As Klimareparaturen stehen zum ersten Mal auf der offiziellen Tagesordnung der COP27, was sicherlich ein Fortschritt ist. Es ist jedoch schwierig, optimistisch zu sein. Die USA werden die Einrichtung eines Schadensersatzfonds für arme Länder energisch in Frage stellen, wie sie es bei früheren COPs immer wieder getan haben.

Was die Kohlenstoffabscheidung betrifft, so wurden im Jahr 0,02 nur 2021 Prozent des fossilen CO₂ gespeichert. Damit ist dieser Eckpfeiler des Klimaschutzes ein Hohn.

 

Alternativen

Die COP ist eine Versammlung der Eliten. Eins Kürzlich durchgeführte Studie stellte fest, dass dies ein großes Hindernis für den Klimaschutz darstellt. Ausgeschlossen sind die Armen, die Ausgegrenzten und diejenigen, die die Hauptlast der Klimaauswirkungen tragen, aber am wenigsten zum Problem beigetragen haben (und die Hauptlast der Energiewende der reichen Länder tragen werden, weil die notwendigen Mineralien und Metalle aus ihrem Land abgebaut werden). Zunehmender Dissens wird kriminalisiert, nicht nur in „Polizeistaaten“, sondern auch in westlichen liberalen Demokratien.

Es ist an der Zeit, dieses Spektakel zu beenden, bei dem Privatjets Würdenträger und Delegierte an Bord bringen, um über den Klimanotstand zu diskutieren. Echte zivilgesellschaftliche Organisationen sollten zukünftige COPs boykottieren und sich auf direkte Maßnahmen auf nationaler und lokaler Ebene konzentrieren. Sie müssen ihre Regierungen für die Emissionsziele zur Rechenschaft ziehen und sich gegen die Konzerne im Bereich der fossilen Brennstoffe und die Banken, die sie finanzieren, richten.

Bei der COP gibt es keine Rechenschaftspflicht, nur eine Verbreitung der (Un-)Verantwortung, die die Macht der Konzerne legitimiert.
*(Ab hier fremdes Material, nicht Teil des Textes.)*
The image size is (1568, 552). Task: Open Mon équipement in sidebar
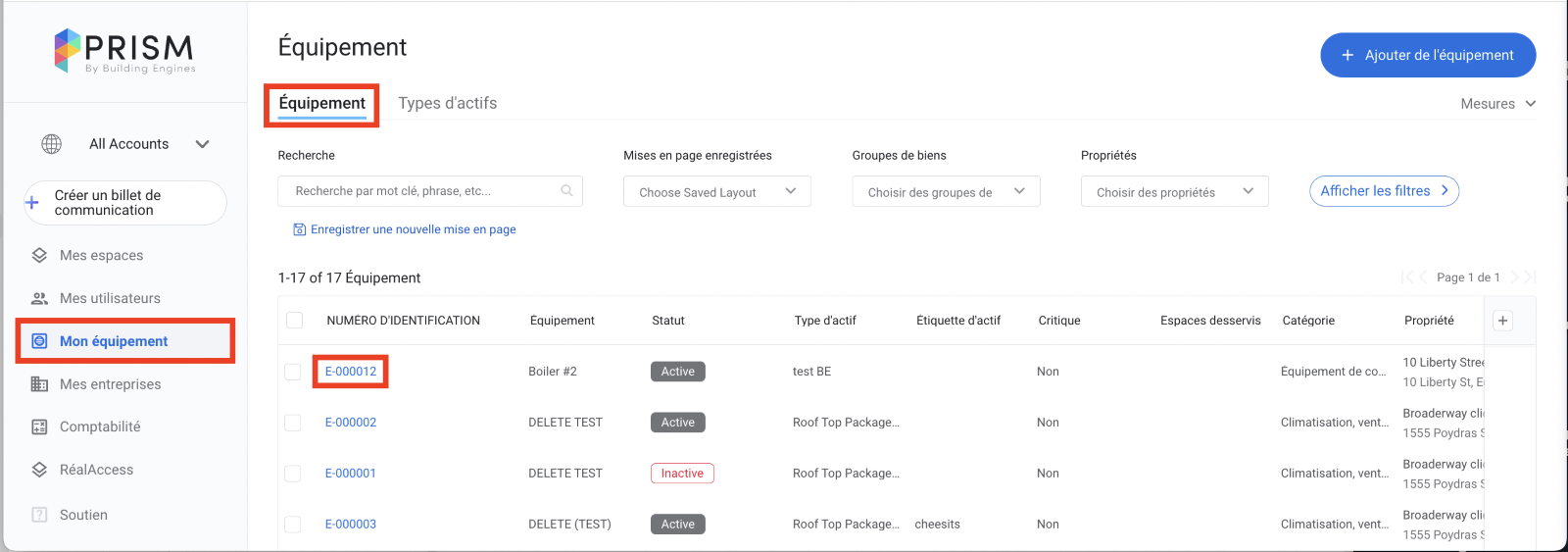pos(114,341)
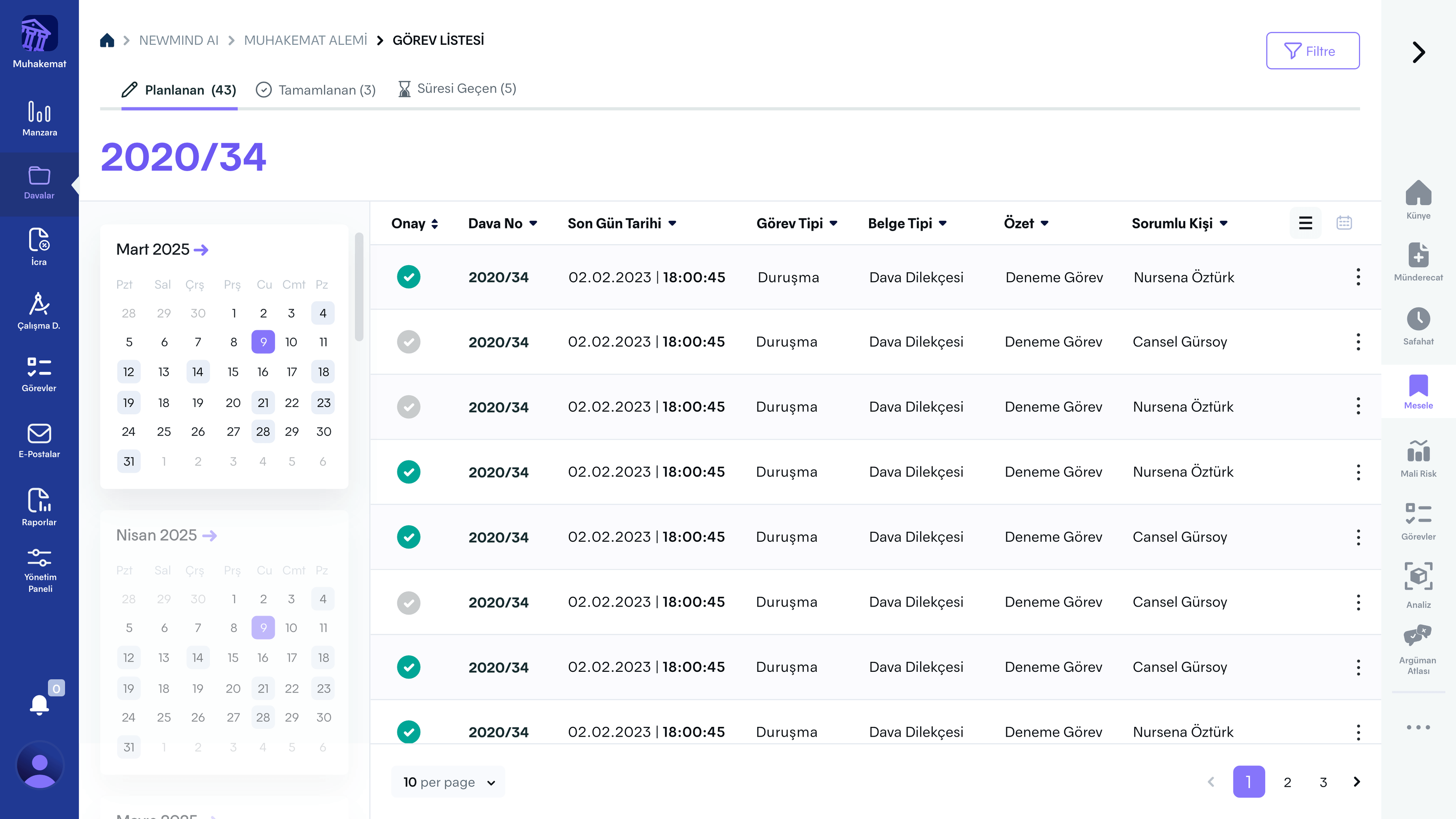
Task: Open the Münderecat document icon
Action: (x=1418, y=256)
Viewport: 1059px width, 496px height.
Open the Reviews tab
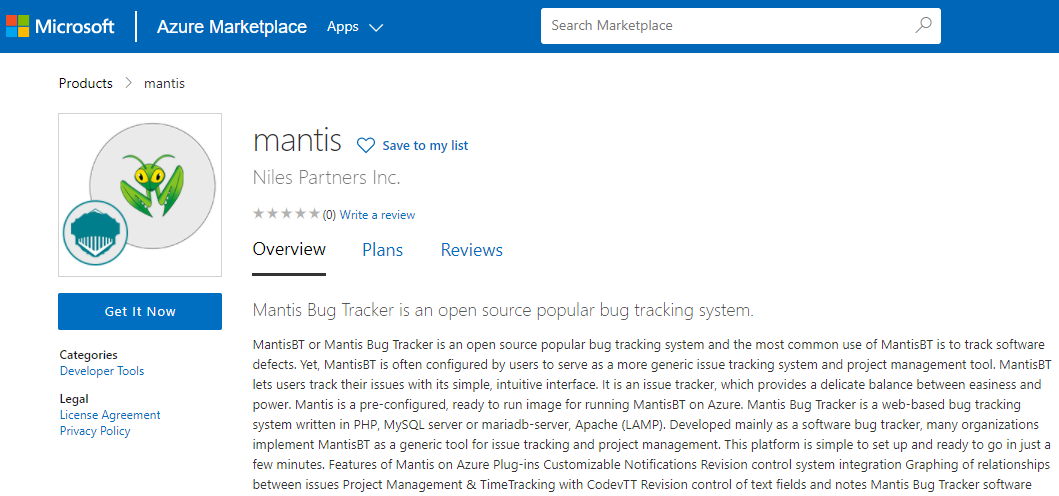pos(471,250)
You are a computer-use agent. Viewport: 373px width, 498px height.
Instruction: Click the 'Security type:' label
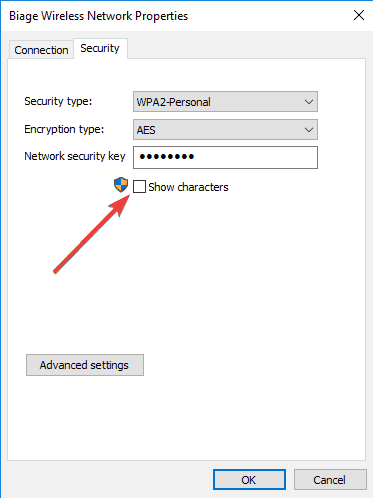tap(58, 101)
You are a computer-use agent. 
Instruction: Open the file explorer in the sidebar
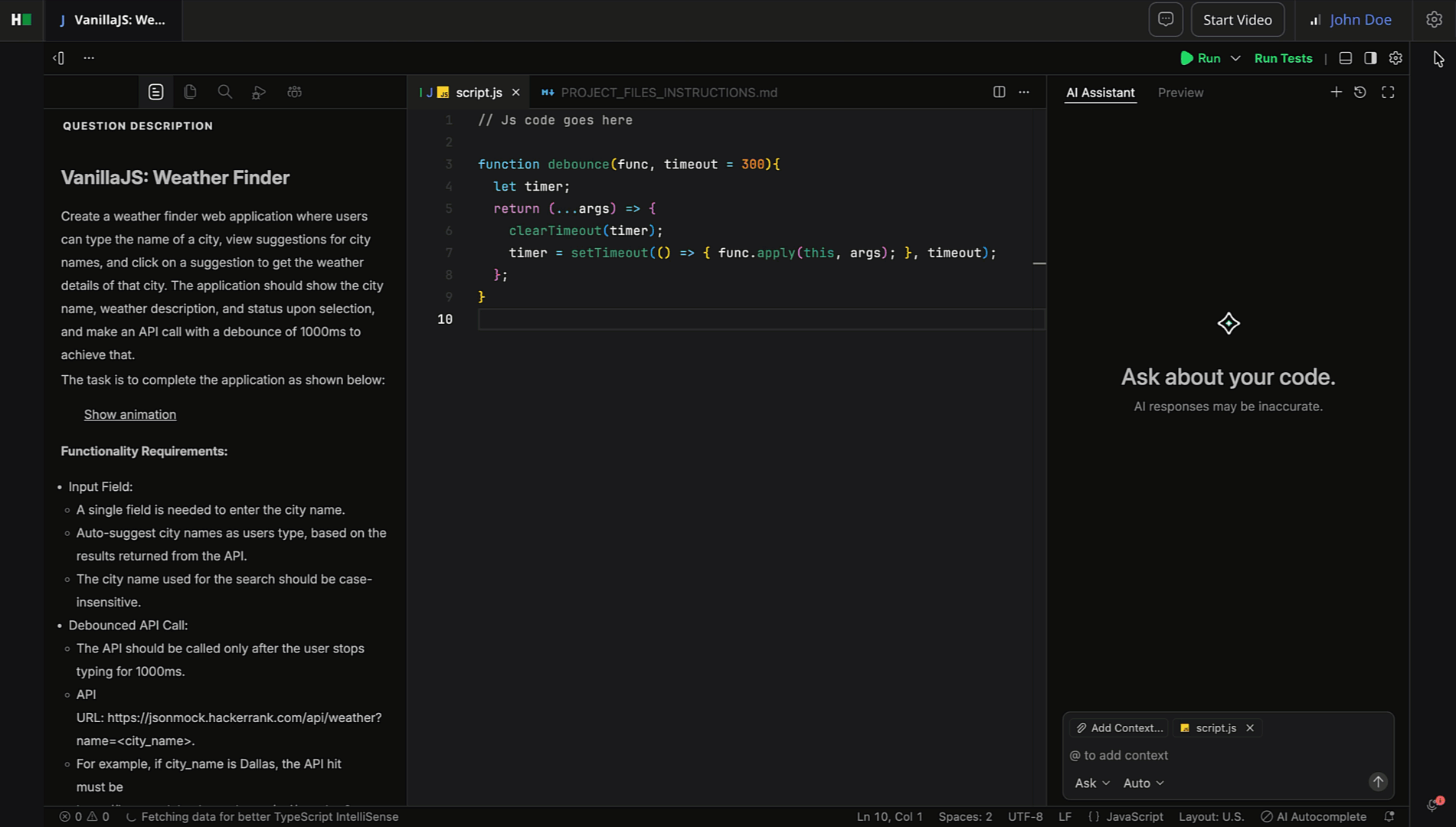pyautogui.click(x=190, y=91)
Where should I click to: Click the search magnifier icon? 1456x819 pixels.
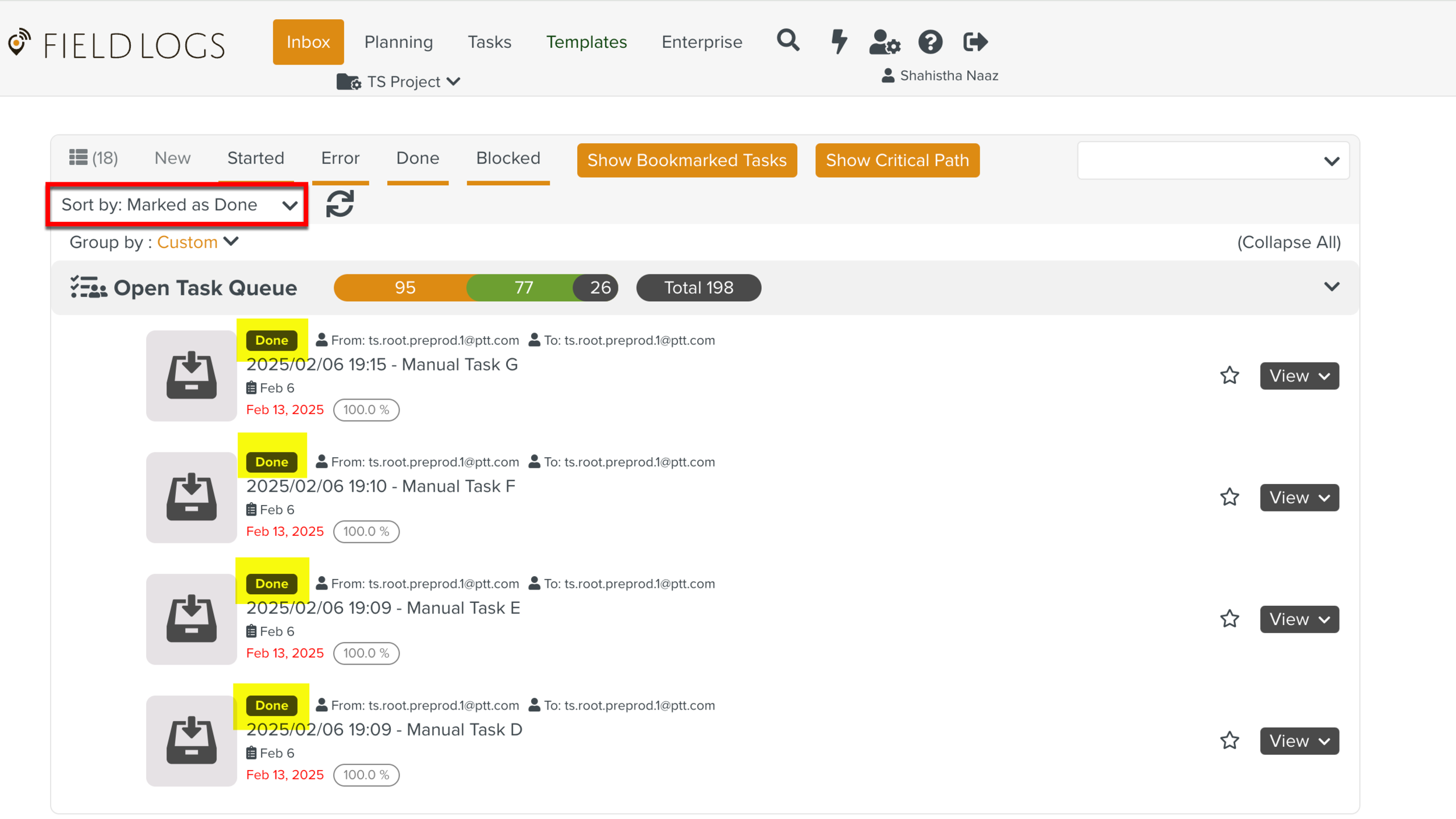[787, 41]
COP27 wird dem Weg früherer COPs folgen: leere Versprechungen, emotionale Reden und hinterhältige Unternehmenskampagnen. Und höhere COXNUMX-Emissionen im nächsten Jahr.

Lassen Sie die COP also zu einem weiteren Davos werden, einer Konferenz von und für die Reichen. Es gibt viele luxuriöse Badeorte und Skigebiete in Ländern, die gerne die nächsten COPs ausrichten möchten. Gehen Sie einfach nicht dorthin.

*Bobby Banerjee é Professor für Management an der Business School, City, University of London.

Tradução: Fernando Lima das Neves.

Ursprünglich auf dem Portal veröffentlicht Das Gespräch.